Newsletter n° 14 Case: CR ∣ Copyright owner successfully defeated trademark squatter in China

Total word count:4131

First published by WTR


Authored by Zhu Zhigang & Paul Ranjard


In 2006, Fuku Electronics Co., Ltd., a company in Korea, developed an electric pressure cooker which was commercialized with a logo inspired from a famous Korean calligraph: (pronounced "Yipinshi" in Pinyin). The copyright attached to this artistic creation was later assigned to Qingdao Fuku Electronics, a Chinese company.



In July 2007, Zheng Jianhong applied for the registration of the "Yipinshi" logo as a trademark designating electric pressure cookers and other kitchen utensils. In April 2008, Zheng applied for the registration of another "Yipinshi" trademark and started to use the said trademark on electric pressure cookers, via a company in Zhanjiang.


In June 2016, Zheng and his company filed a lawsuit before the Intermediate court of Shenzhen against both Fuku Electronics Companies (Korea and Qingdao), claiming that they were infringing his Yipinshi trademarks.

- **Given data**:

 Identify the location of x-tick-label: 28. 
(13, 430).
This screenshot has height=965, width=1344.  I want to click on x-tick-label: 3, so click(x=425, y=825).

- **Check your understanding**:
a - Reproduce the Yipinshi case report between "First published by" and "a Chinese company.", inclusive.
b - Using the Yipinshi case report, answer yes or no to each statement and quote the words that decide it: (i) Fuku Electronics Co., Ltd. developed an electric pressure cooker in 2006. (ii) The copyright in the logo was assigned to a company in Zhanjiang. (iii) Zheng and his company brought their lawsuit before the Intermediate court of Shenzhen.
c - Continue the Yipinshi case report from the point where it stops.
The listing has no connection to the Yipinshi case report.

- **Written answers**:
a -
First published by WTR


Authored by Zhu Zhigang & Paul Ranjard


In 2006, Fuku Electronics Co., Ltd., a company in Korea, developed an electric pressure cooker which was commercialized with a logo inspired from a famous Korean calligraph: (pronounced "Yipinshi" in Pinyin). The copyright attached to this artistic creation was later assigned to Qingdao Fuku Electronics, a Chinese company.

b -
(i) Yes: "In 2006, Fuku Electronics Co., Ltd., a company in Korea, developed an electric pressure cooker"
(ii) No: "The copyright attached to this artistic creation was later assigned to Qingdao Fuku Electronics, a Chinese company."
(iii) Yes: "In June 2016, Zheng and his company filed a lawsuit before the Intermediate court of Shenzhen"

c -
Fuku Qingdao retaliated by filing a lawsuit before the same Shenzhen Intermediate Court against Zheng and his company for copyright infringement.


The Shenzhen Intermediate Court dismissed the copyright claim of Qingdao Fuku, holding that that the "Yipinshi" logo had been designed by reference to the "Qiushi Style" which was already in the public domain, and that the originality of the logo was insufficient to allow copyright protection. Furthermore, the court noticed several differences between the accused infringing trademarks and the artwork, which ruled out the possibility of finding substantive similarity. Finally, the defendants claimed that they held the exclusive right to use their trademarks which had been registered for more than five years and, therefore, could not be challenged.


The Guangdong High Court having upheld the judgment, Fuku Electronics requested a retrial before the Supreme People's Court.


On December 16, 2021, the Supreme People's Court reversed the original judgment and found that Zheng and his company had infringed the copyright of Fuku Electronics.


The Supreme People's Court held that specific calligraphy characters may constitute works of art even if they use a font which has fallen into the public domain. As long as the calligraphy modeling is done by the author independently and embodies his individuality, it can meet the requirement of originality in copyright law and become a work of art protected by the Copyright law.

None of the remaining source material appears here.